== What the exercise asks ==
Among the entries that follow, the required portion opens with the line containing "Screen dimensions: 982x464" and closes with the line containing "Click João Neves' number 87 marker". Give that portion again exactly, and nothing else.

== Input data ==
_____
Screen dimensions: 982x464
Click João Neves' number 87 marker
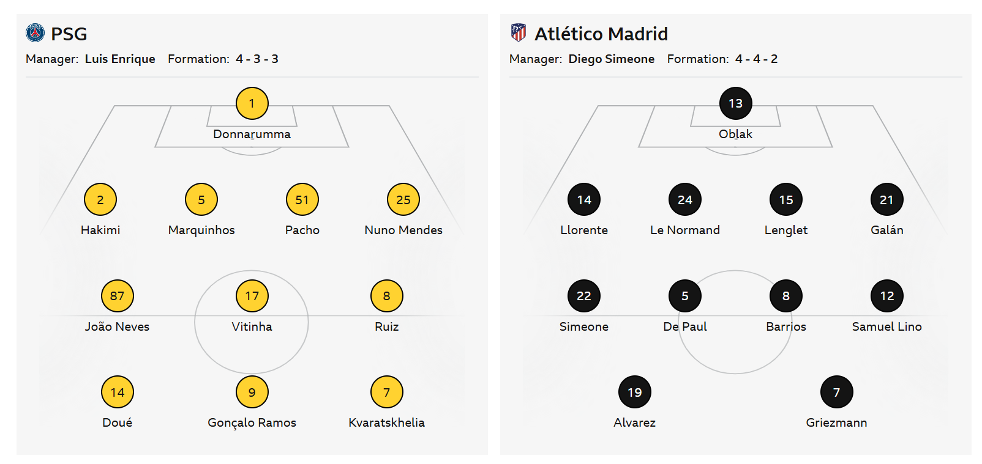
_____
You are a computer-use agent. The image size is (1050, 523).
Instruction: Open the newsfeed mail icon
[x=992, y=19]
_____
== Answer to this problem ==
Screen dimensions: 982x464
Click João Neves' number 87 marker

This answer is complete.